■ EXERCISE OBJECTIVE ■
Copy all records exactly; omit pictures.

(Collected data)
☆ ☆ ☆
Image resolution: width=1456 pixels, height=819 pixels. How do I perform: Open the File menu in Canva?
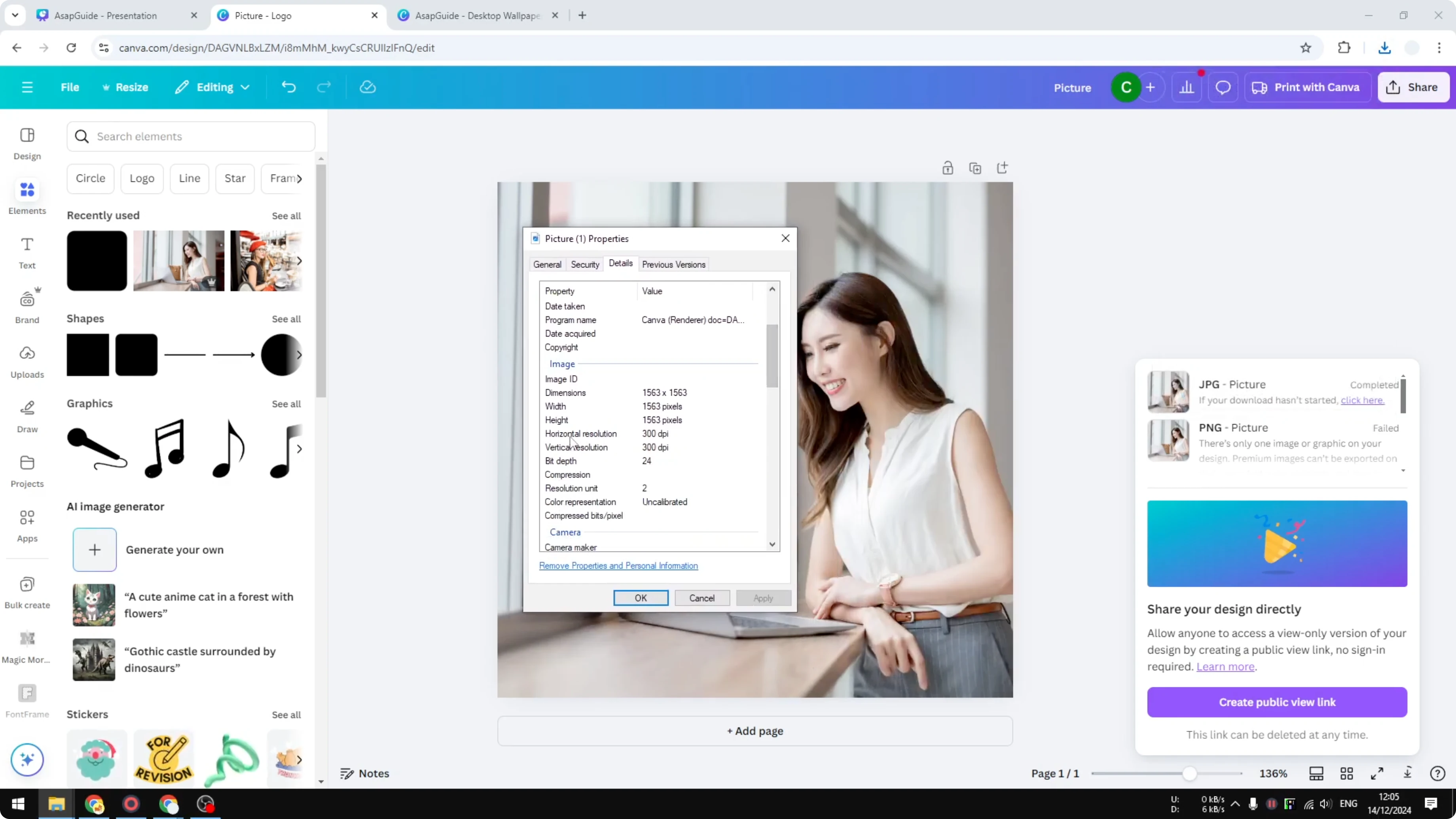(x=70, y=87)
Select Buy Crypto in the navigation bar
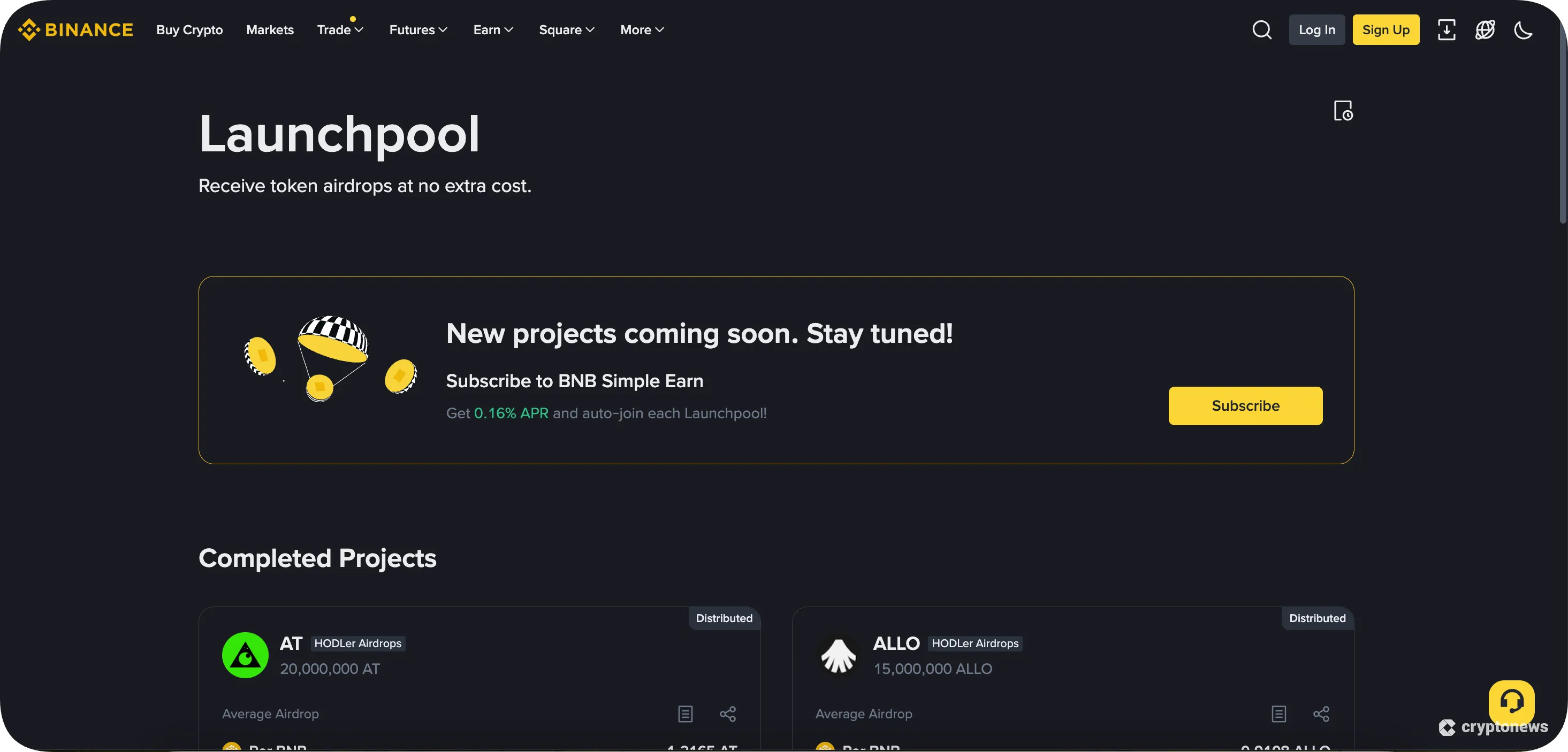Image resolution: width=1568 pixels, height=752 pixels. tap(189, 29)
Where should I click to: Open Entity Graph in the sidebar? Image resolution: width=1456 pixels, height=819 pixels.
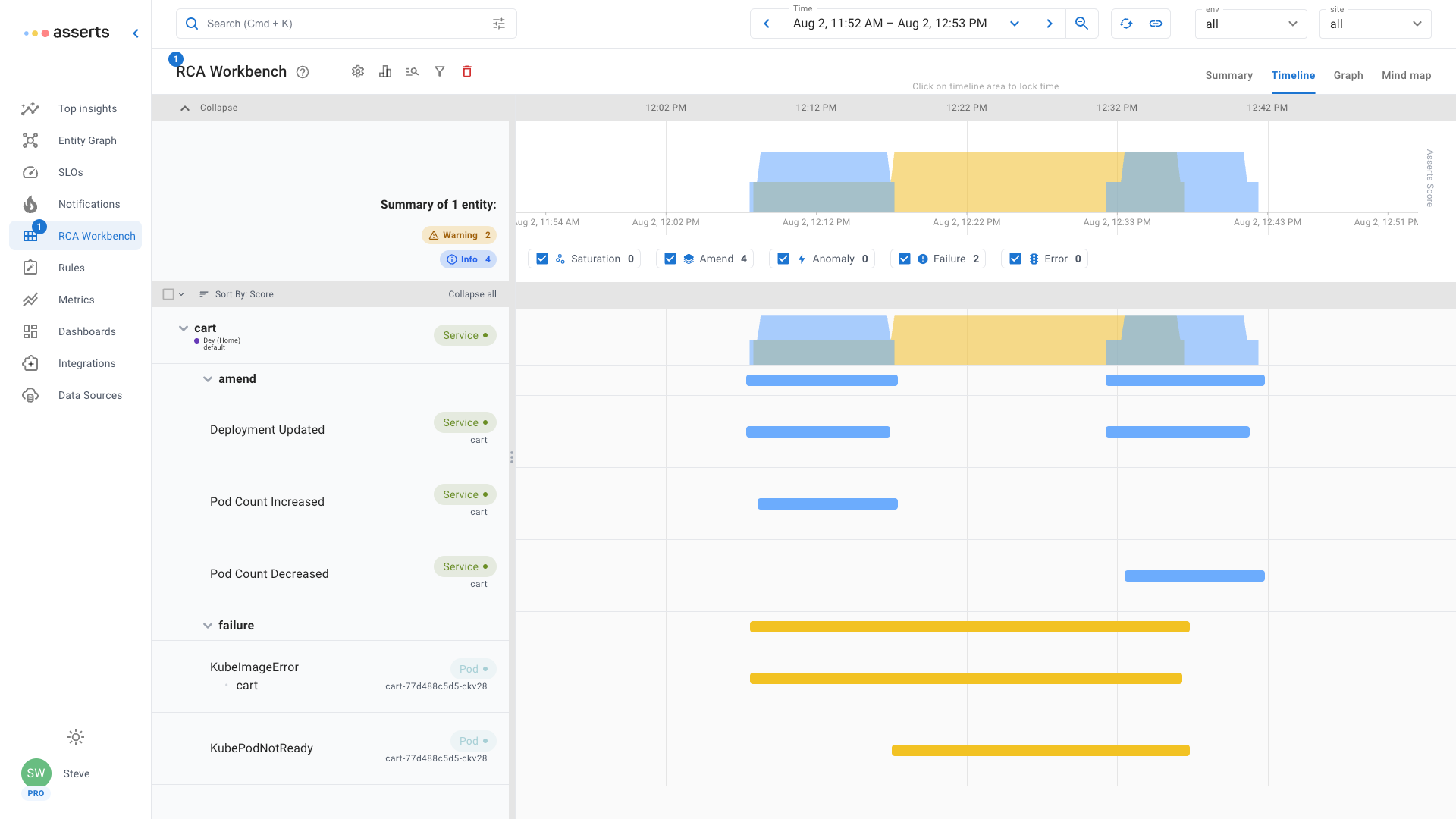pos(87,140)
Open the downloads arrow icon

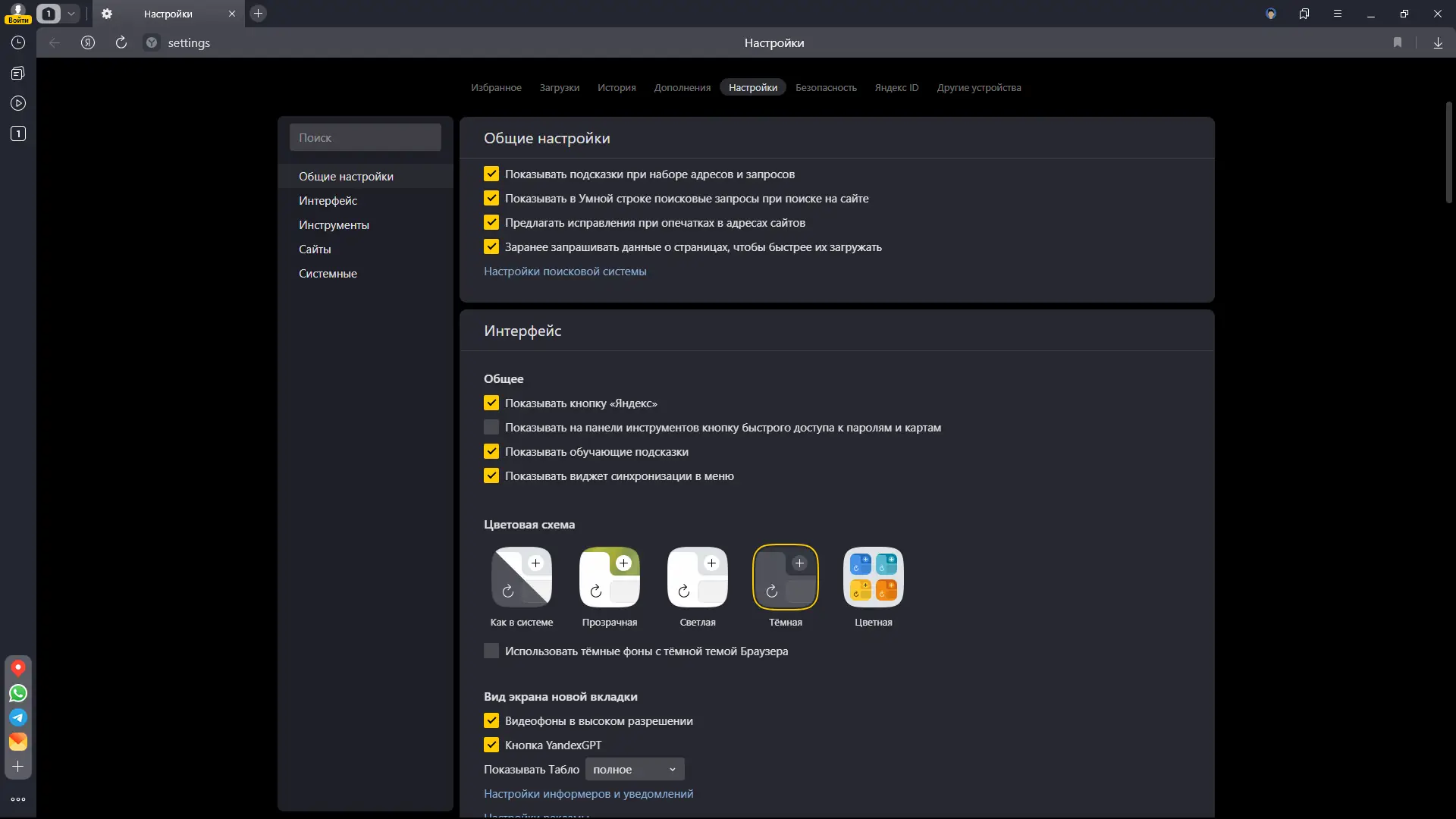coord(1438,43)
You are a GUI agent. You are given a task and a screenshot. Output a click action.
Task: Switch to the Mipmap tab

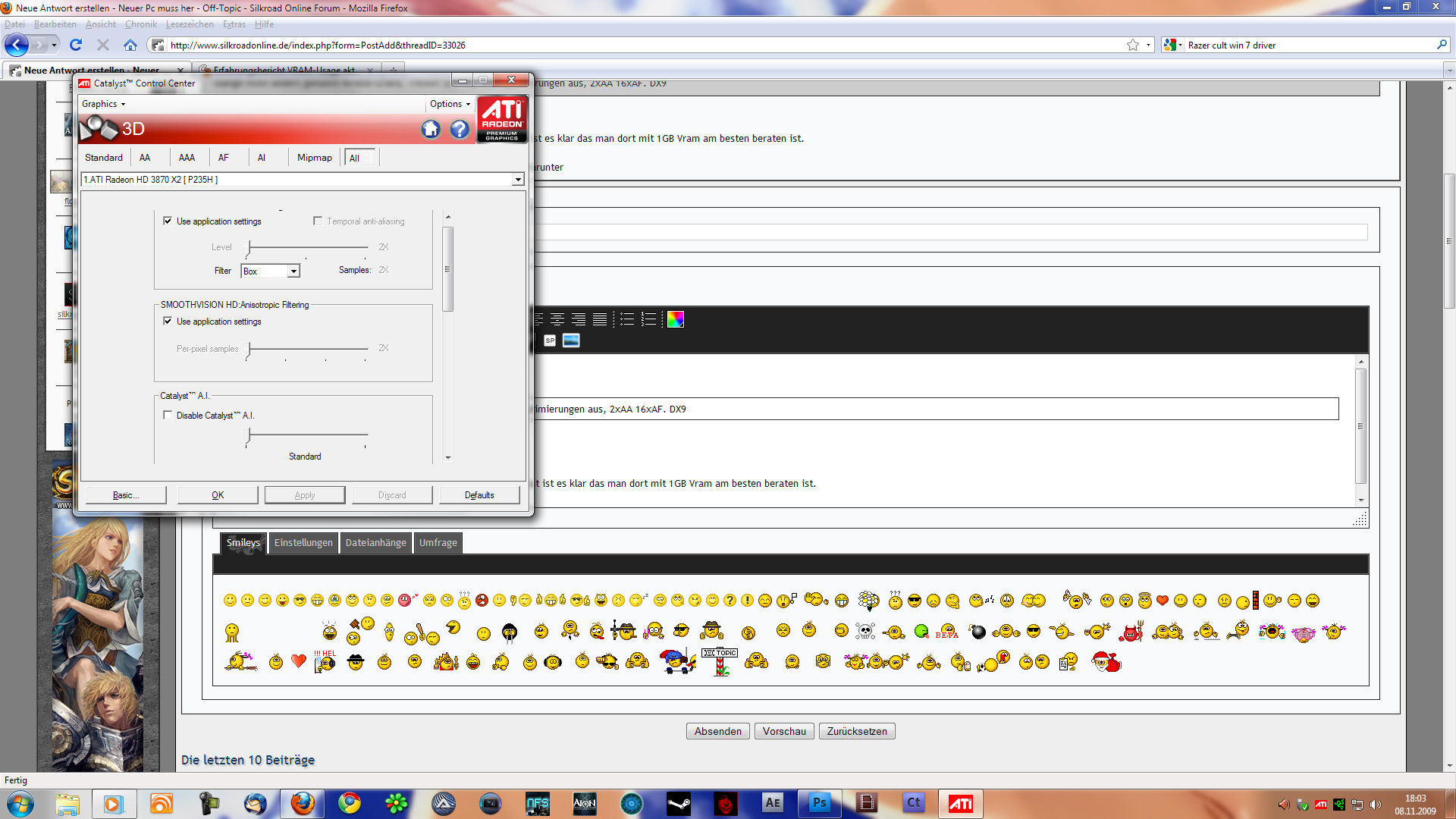[x=314, y=158]
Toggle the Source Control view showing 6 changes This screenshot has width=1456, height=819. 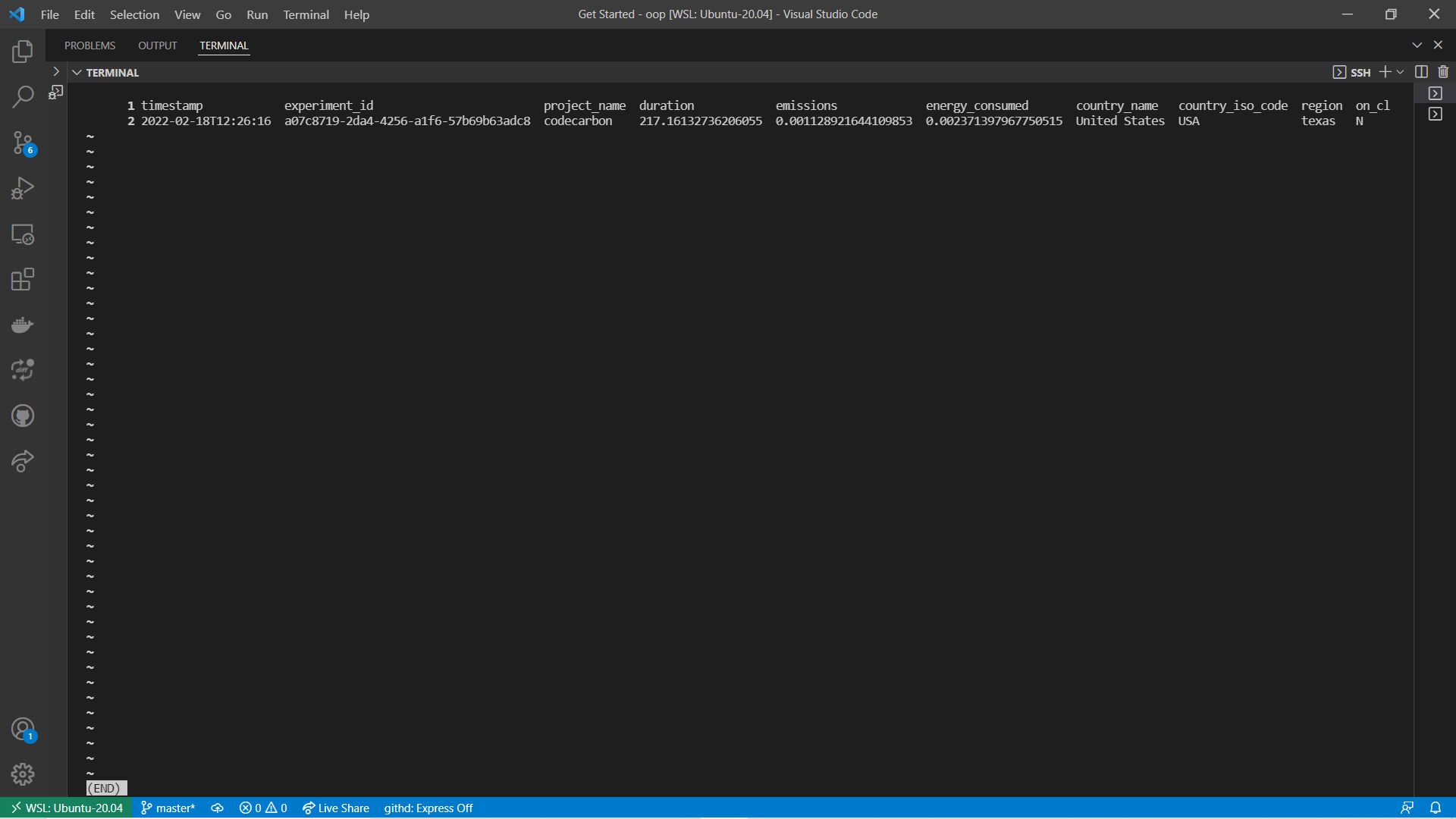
☆ ☆ ☆
■ EXPECTED ANSWER ■
Image resolution: width=1456 pixels, height=819 pixels. How do I perform: Open the File menu in Canva?
(x=70, y=87)
Select Buy Crypto in the navigation bar
Image resolution: width=1568 pixels, height=752 pixels. tap(189, 29)
Where should I click to: Open Entity Graph in the sidebar? Image resolution: width=1456 pixels, height=819 pixels.
pos(87,140)
Open the downloads arrow icon

coord(1438,43)
You are a GUI agent. You are given a task and a screenshot. Output a click action.
Task: Switch to the Mipmap tab

[x=314, y=158]
Toggle the Source Control view showing 6 changes This screenshot has width=1456, height=819. 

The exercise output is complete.